Economists have warned that it is going to be a frugal festive season as hard-hit consumers try to bite through tough economic times and financial strain.
With unemployment at 46% and fuel prices reaching R20 per litre, experts have expressed concerned that the country faced poor prospects of an economic recovery and this would impact on consumer spending patterns.
Economist Iraj Abedien said: “We should be concerned of the impact that these variables will have on consumers.
“We should expect people to be prudent in spending the little money they have.”
He said many would hold tight on their savings as these are “rainy days”.
“The rise in costs have brought to the fore the need to be cautious when it comes to spending.
“The reality is that we're facing uncertain times,” Abedien said.
Abedien also called on the government to “stop talking about plans” but to implement them.
“Cabinet ministers, mayors and premiers are being paid to find and implement solutions.
“We cannot be listening to plans all the time,” said Abedien.
Another economist Dawie Roodt said although the country might face a subdued festive spending, it would not be as “bad as in 2020”.
However, he expressed concerns at the impact of the rising costs on consumers.
“I am extremely concerned that the impact on the poor has been exacerbated by the rise in fuel prices and eventually the inflation rate.
“The state will start spending less and the social grants will fall in real terms over the next couple of years as the government has run out of sources for money,” said Roodt.
He also warned that economic growth would not happen “for a long time” until serious adjustments were made.
Data collected by the Pietermaritzburg Economic Justice and Dignity Group (PMBEJD) showed the cost of food rose by 6% over the last year while headline inflation was at 5%.
The PMBEJD’s Household Affordability Index for November 2021 showed a slight decrease in food prices.
The average cost of the PMBEJD Basic Nutritional Food Basket for a family of three or four persons in November was at R4 272.44, down by R45.11 (-1%) from October.
However, year-on-year the average cost of the food basket increased by R254.19, about 6.3% from R4 018 in November 2020.
The organisation tracks prices of 44 core food items commonly used by households including Du Noon, Philippi, Gugulethu and other townships in the country.
The report indicated that although the decline in prices in November was inconsistent with past trends, food prices were “extremely volatile” at the moment.
“Our analysis is that food prices will continue their upward trajectory for the foreseeable future.
“The festive season always ushers in higher prices and unbelievable savings.
“Women always tell us the festive season prices are a bit of a swindle and sometimes you get lucky but most of the time you pay more.
“This Christmas is different, we have been in various degrees of lockdown.

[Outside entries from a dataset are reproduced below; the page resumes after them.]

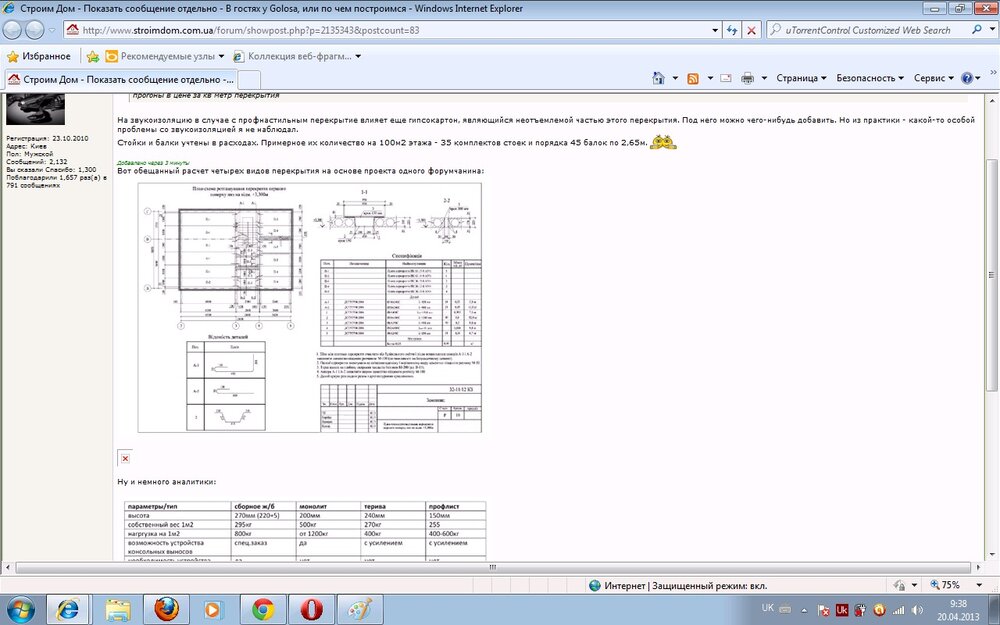Viewport: 1000px width, 625px height.
Task: Click the Home button
Action: pos(659,78)
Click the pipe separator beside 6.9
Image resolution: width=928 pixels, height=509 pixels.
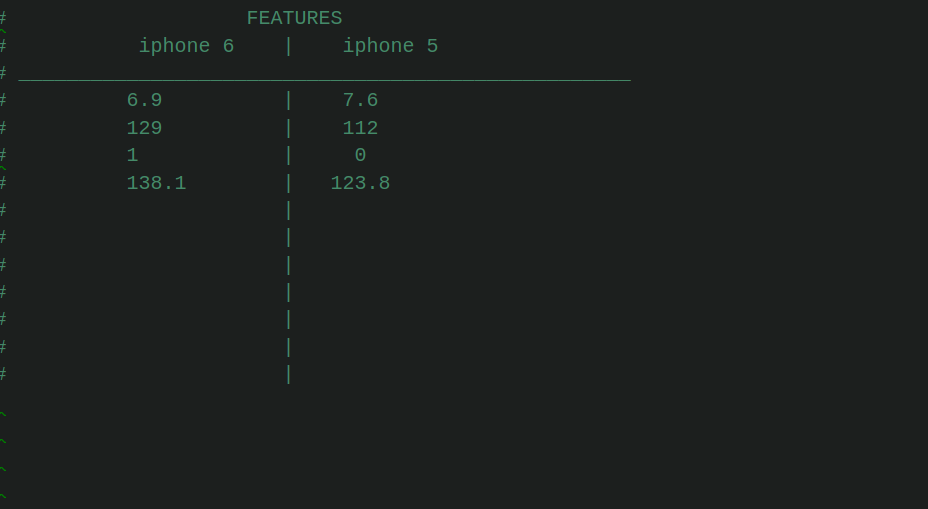coord(289,100)
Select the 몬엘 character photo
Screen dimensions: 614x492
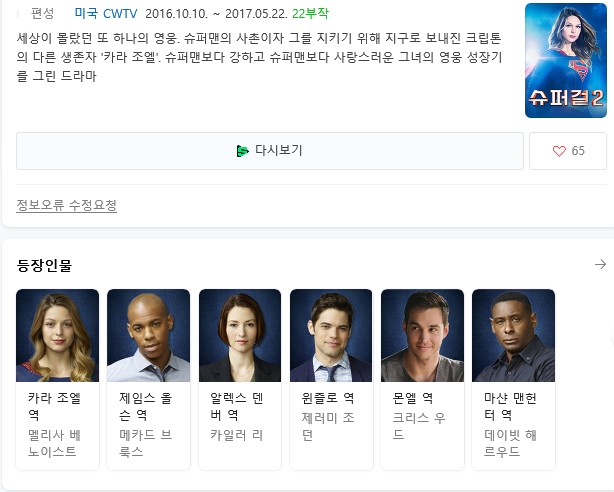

“Mothers are desperate to buy their children new Christmas clothes and put together a special family meal to celebrate family, surviving the year, and building hope for the future,” said the organisation, adding that it would be important to keep fair prices.
Mitchells Plain mother Toni-Leigh Davies said even a R1 000 could not buy a full-tank of fuel for their car.
“I was laid-off from work during the pandemic but I am freelancing now.
“My partner is in the tourism industry and has to use his car daily.
“We will have a tight festive season and will not buy each other or family members gifts for Christmas. Only the baby will get a gift,” said Davies.
The Studies in Poverty and Inequality Institute (SPII) also warned that with 77% of under 24-years old were unemployed and with no hope of finding jobs, the country was a “tinderbox” where violence was the language used and people had nothing to lose if they took.
“We risk a country where there is no hope that things will get better,” said Institute director, Isobel Frye.
“SPII has done research that shows that a universal decent basic income – a grant of R1 335 – which is the poverty line will lift everybody out of poverty.
“Immediately. Wealthy people will have it taxed back so that no-one who is in need fails to get the grant like we see now with the R350 Social Relief of Distress.
“People will have enough to eat and enough to start trying to start micro enterprises, knowing that they will not lose their monthly income if they fail,” said Frye.
Frye said: “Our economy is based largely on extraction and financial services and we have shrunk our manufacturing base and skills.
“We privatised Iscor so everything costs more as we have to buy our own materials back.
“We recently made commitments to clean our coal energy – but coal mining is one industry that still creates jobs.
“Our employment rate according to the International Labour Organisation is 37%, in Tanzania it is 81% and Kenya it is 70%,” she pointed out.